#### What is needed
Could you copy the data that follows exactly as written, but drop the pictures?

==== Listed records

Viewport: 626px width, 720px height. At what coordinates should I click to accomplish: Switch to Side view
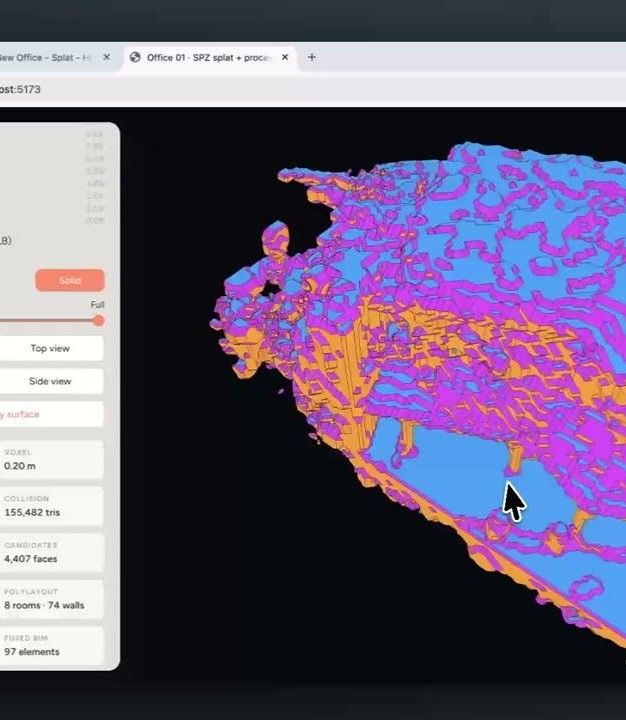tap(51, 381)
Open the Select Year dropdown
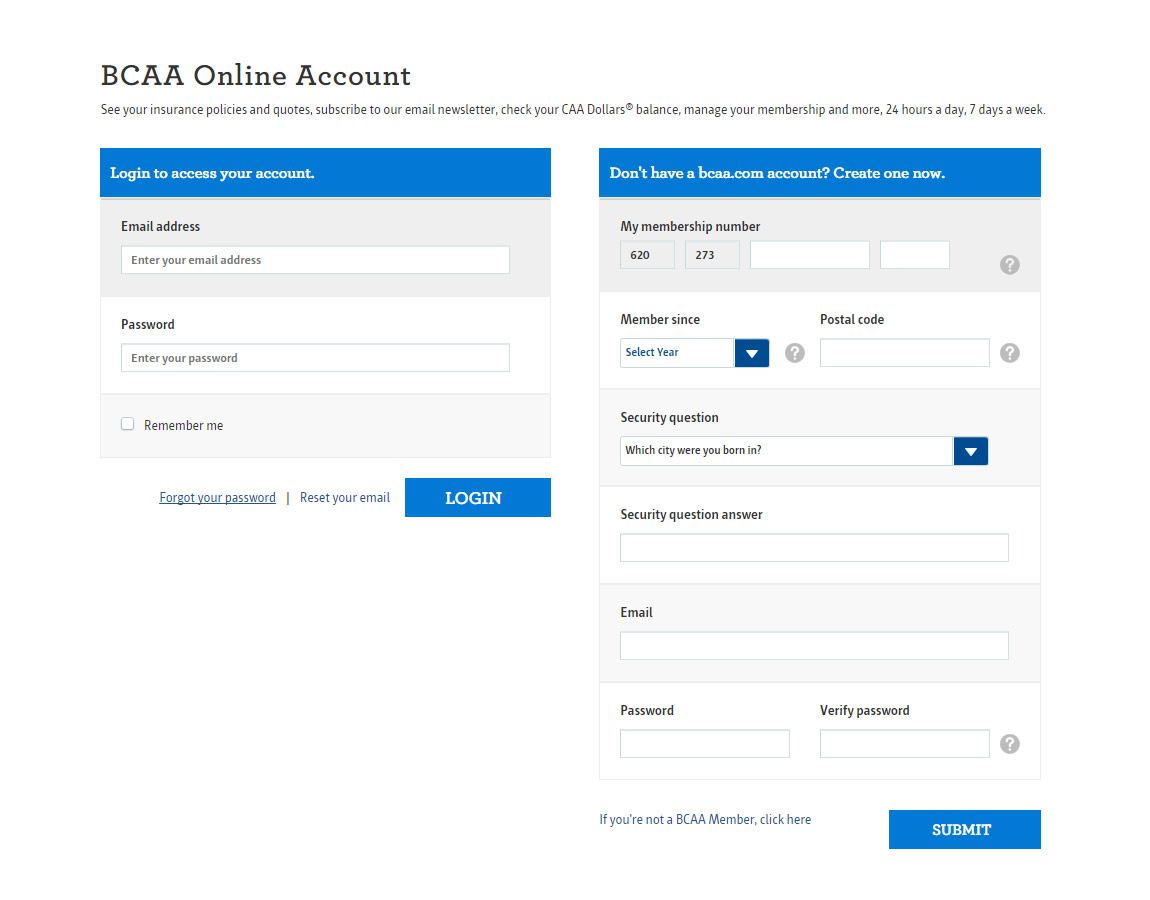The width and height of the screenshot is (1150, 900). point(694,353)
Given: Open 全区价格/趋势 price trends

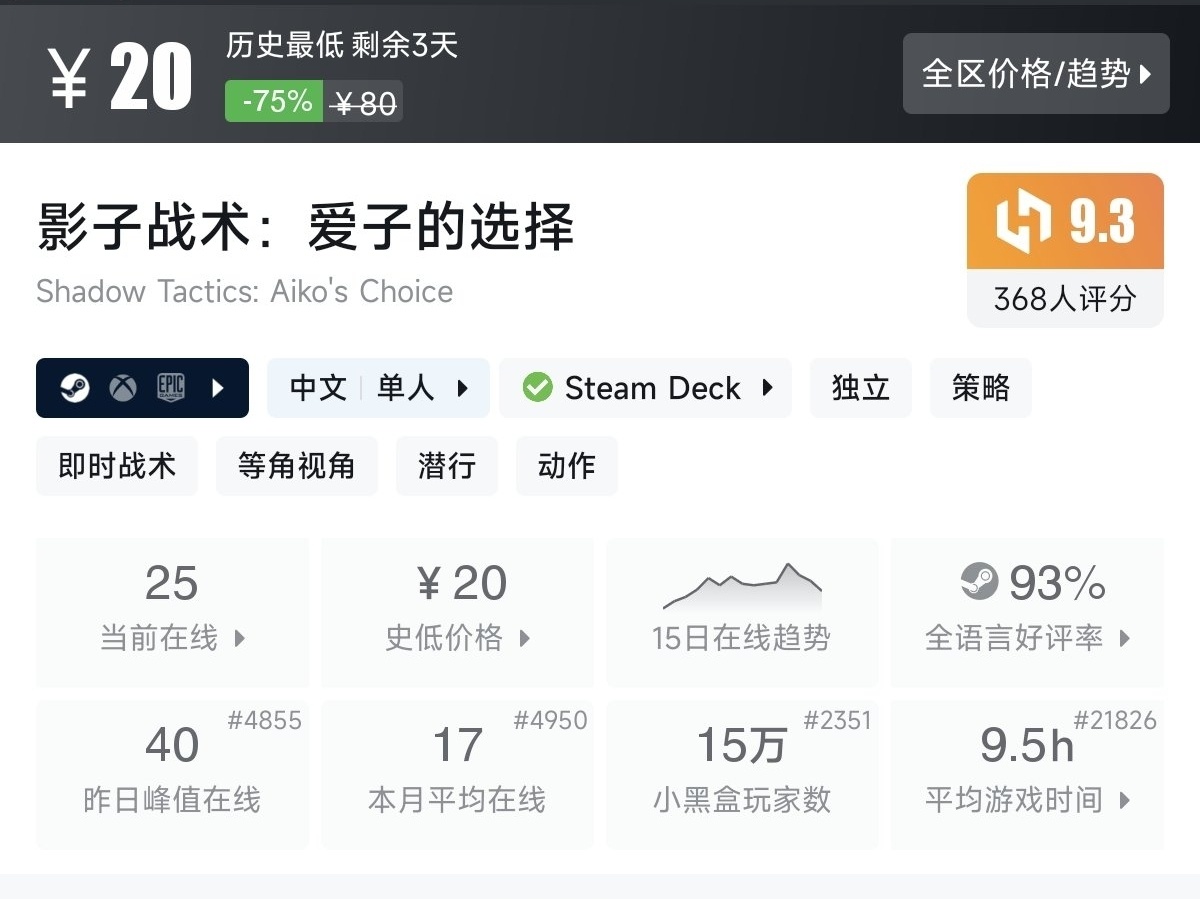Looking at the screenshot, I should [1036, 74].
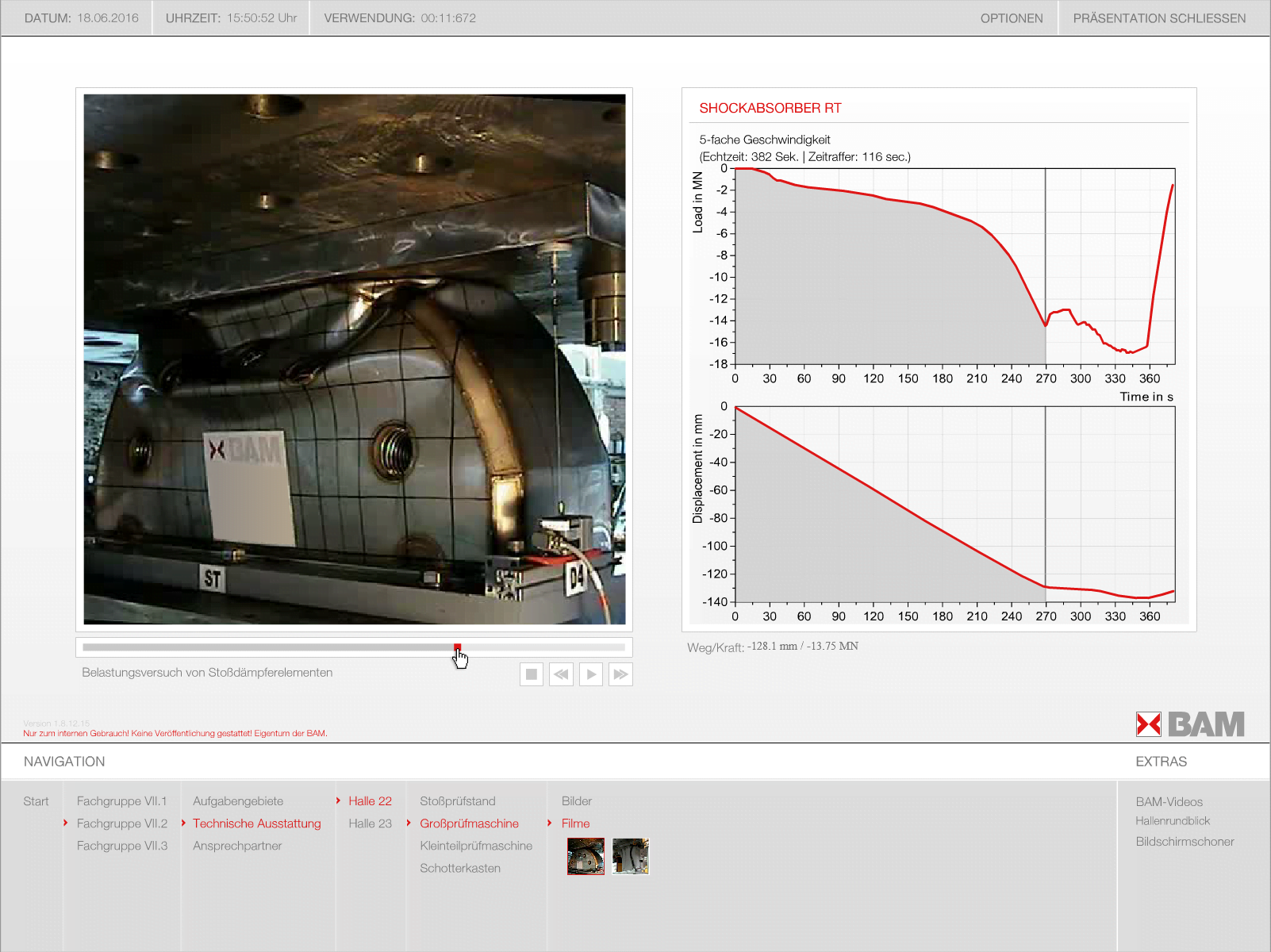This screenshot has height=952, width=1271.
Task: Start the Bildschirmschoner
Action: 1185,842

========

#### Reply to the exercise
Viewport: 626px width, 720px height. At what coordinates should I click to accomplish: Switch to Side view
tap(51, 381)
Open the Select Year dropdown
The width and height of the screenshot is (1150, 900). point(694,353)
Given: Open 全区价格/趋势 price trends

Looking at the screenshot, I should [1036, 74].
This screenshot has height=952, width=1271.
Task: Start the Bildschirmschoner
Action: 1185,842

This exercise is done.